— Start Record excerpts —

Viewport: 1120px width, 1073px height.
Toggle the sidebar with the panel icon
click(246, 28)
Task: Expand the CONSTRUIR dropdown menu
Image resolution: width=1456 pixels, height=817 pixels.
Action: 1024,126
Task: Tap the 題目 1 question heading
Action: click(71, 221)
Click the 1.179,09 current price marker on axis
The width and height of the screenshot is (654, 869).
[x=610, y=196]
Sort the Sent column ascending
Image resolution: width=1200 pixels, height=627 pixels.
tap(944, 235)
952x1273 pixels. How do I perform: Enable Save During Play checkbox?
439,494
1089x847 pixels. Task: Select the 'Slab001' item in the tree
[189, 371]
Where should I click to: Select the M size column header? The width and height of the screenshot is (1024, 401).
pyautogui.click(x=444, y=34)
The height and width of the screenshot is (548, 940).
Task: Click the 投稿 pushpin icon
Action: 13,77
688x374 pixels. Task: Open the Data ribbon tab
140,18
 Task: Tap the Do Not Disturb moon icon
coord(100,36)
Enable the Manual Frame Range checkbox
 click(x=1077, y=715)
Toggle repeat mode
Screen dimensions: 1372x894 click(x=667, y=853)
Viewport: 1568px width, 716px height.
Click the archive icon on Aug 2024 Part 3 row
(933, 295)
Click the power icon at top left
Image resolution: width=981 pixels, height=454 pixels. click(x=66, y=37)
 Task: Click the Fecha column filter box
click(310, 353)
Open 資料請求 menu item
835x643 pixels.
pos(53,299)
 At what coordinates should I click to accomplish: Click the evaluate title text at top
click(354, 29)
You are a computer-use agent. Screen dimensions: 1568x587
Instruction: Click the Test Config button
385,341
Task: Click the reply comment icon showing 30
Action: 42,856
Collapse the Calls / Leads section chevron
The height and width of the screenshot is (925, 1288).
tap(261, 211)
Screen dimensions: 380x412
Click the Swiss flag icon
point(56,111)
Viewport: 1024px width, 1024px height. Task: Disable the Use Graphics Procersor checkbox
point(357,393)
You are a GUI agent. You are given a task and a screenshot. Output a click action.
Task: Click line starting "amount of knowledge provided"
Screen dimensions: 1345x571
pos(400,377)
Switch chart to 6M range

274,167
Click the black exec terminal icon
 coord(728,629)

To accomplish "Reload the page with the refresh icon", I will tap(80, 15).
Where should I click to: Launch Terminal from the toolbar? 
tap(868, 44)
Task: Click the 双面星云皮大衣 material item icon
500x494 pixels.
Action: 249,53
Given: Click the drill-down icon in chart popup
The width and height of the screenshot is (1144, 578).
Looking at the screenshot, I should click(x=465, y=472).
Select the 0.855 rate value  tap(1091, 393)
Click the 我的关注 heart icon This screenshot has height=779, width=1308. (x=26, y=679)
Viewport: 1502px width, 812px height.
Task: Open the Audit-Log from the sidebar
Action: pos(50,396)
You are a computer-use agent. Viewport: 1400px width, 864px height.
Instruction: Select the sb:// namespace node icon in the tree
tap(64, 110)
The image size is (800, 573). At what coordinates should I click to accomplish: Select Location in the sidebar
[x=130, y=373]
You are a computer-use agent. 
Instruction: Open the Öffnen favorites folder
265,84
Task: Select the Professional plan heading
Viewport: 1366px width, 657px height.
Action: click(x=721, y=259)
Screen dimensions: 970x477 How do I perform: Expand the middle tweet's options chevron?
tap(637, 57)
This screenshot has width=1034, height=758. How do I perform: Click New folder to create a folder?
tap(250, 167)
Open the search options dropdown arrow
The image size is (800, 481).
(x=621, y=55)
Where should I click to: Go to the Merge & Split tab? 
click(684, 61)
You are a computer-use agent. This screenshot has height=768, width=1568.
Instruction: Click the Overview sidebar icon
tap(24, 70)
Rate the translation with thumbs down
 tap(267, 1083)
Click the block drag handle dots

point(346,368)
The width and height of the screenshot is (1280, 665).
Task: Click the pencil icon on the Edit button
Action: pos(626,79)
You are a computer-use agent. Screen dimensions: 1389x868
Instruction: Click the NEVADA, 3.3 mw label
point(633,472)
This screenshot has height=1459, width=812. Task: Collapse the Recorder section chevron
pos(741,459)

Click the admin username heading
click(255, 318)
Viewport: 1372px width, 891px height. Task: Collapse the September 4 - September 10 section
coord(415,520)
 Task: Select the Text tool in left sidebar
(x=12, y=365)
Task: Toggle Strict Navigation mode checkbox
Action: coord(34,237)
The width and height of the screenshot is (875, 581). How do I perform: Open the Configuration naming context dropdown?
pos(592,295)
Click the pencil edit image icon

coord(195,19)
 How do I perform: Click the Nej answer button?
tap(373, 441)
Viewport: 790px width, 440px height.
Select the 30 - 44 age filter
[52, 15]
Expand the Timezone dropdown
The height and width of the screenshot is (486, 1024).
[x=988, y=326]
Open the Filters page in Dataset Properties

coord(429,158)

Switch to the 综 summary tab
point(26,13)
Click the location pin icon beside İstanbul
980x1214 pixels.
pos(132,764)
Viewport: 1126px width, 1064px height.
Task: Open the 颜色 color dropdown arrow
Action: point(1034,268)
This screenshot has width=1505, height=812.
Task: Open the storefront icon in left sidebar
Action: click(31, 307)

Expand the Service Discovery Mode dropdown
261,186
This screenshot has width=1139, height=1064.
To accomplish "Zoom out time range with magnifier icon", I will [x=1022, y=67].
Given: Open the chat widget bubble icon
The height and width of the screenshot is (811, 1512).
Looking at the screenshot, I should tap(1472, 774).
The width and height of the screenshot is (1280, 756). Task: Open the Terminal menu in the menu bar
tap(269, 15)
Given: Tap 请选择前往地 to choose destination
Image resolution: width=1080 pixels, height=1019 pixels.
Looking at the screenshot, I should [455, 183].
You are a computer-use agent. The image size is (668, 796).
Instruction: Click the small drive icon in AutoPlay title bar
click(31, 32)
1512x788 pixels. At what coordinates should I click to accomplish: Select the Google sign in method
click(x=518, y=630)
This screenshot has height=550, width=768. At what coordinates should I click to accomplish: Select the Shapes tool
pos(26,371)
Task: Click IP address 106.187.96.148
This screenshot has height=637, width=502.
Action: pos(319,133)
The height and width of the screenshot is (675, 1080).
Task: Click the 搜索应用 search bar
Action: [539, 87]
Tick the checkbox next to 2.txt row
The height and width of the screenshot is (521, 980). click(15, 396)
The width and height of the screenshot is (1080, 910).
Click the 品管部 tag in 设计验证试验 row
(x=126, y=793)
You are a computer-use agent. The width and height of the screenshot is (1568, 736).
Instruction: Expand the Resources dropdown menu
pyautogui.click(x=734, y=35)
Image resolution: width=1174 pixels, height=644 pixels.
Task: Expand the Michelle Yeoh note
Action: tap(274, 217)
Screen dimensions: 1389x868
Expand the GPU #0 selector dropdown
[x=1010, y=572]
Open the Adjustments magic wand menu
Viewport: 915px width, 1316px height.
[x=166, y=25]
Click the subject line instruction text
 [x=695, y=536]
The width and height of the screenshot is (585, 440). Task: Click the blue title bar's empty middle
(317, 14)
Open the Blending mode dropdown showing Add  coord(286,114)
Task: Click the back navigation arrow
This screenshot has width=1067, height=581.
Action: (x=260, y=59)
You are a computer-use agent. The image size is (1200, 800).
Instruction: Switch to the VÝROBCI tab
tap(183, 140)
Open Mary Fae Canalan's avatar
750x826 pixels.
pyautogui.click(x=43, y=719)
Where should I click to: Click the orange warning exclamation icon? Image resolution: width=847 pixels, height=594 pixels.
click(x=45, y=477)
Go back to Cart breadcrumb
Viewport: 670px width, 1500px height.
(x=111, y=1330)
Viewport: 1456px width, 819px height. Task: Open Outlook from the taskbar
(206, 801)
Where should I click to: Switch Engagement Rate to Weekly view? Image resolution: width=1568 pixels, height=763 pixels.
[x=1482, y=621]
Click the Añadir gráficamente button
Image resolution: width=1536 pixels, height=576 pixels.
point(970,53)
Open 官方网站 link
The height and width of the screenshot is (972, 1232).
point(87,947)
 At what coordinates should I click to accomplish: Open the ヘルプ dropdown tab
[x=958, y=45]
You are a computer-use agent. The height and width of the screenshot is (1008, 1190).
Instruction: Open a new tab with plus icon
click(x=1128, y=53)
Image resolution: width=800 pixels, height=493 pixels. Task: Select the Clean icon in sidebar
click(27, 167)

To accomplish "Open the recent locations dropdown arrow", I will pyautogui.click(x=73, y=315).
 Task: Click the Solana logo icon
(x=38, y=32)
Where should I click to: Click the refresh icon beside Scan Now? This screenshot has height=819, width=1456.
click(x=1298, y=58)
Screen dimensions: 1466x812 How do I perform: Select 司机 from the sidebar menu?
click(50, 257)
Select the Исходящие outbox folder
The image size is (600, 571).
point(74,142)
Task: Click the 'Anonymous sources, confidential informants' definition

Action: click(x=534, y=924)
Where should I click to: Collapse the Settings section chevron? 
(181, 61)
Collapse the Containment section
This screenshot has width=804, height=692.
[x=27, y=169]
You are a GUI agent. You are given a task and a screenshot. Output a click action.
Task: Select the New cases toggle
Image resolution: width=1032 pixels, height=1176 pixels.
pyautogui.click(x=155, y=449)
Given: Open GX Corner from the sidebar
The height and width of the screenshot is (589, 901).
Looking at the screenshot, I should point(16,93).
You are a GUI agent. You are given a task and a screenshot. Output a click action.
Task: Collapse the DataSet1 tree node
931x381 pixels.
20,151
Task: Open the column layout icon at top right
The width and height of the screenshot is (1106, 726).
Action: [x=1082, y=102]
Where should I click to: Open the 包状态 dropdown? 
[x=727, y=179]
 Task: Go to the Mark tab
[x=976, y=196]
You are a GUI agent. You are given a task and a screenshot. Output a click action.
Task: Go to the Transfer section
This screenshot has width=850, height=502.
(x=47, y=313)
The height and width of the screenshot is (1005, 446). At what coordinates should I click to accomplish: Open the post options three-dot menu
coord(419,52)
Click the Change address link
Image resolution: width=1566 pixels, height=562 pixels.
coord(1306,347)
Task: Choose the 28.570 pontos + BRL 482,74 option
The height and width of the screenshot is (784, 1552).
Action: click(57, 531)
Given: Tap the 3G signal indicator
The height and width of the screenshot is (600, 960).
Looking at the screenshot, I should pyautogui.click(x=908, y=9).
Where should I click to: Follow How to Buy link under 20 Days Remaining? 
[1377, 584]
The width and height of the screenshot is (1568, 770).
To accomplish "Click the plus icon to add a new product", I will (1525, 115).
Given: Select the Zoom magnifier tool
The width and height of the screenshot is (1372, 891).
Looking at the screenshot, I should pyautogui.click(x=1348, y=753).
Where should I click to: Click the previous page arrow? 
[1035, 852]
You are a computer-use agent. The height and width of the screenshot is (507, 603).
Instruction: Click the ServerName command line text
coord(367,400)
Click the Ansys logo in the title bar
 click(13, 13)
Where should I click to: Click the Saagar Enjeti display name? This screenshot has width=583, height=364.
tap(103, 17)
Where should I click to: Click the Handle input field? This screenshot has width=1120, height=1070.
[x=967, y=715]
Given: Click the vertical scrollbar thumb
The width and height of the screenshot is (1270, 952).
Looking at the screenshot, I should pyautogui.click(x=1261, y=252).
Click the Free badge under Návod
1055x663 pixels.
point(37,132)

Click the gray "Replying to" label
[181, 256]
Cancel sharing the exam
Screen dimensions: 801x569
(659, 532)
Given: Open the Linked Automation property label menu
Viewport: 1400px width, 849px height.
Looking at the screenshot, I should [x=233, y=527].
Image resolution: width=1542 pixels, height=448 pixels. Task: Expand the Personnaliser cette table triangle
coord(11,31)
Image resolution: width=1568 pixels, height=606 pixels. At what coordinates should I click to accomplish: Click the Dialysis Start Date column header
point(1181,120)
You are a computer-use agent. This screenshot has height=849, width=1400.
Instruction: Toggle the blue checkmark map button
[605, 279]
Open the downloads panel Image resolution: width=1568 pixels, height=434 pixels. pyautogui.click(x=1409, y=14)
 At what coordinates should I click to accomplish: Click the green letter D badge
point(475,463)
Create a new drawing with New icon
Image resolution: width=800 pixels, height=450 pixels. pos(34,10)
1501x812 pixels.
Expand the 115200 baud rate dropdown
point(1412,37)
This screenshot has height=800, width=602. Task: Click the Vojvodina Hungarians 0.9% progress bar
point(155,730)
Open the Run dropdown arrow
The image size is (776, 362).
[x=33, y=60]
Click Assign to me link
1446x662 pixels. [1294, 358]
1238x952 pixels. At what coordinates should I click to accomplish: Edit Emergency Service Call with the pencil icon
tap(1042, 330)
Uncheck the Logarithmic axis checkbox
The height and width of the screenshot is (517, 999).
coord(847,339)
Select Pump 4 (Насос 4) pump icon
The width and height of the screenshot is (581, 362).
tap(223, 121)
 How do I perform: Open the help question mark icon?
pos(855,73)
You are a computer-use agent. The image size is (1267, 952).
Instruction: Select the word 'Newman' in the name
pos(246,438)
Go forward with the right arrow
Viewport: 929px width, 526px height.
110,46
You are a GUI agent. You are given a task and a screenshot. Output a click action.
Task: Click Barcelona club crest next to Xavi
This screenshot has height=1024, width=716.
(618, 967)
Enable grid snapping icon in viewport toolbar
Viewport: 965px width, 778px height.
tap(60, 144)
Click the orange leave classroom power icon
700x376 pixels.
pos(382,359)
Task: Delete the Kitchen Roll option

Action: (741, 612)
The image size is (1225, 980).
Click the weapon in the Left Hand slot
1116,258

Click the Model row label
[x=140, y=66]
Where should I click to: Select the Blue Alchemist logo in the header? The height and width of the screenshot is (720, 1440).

— End Record excerpts —

[Objective]
Echo the data word for word, beginning at its first line and continuing through the line containing "click(246, 28)".

[Exercise output]
Viewport: 1120px width, 1073px height.
Toggle the sidebar with the panel icon
click(246, 28)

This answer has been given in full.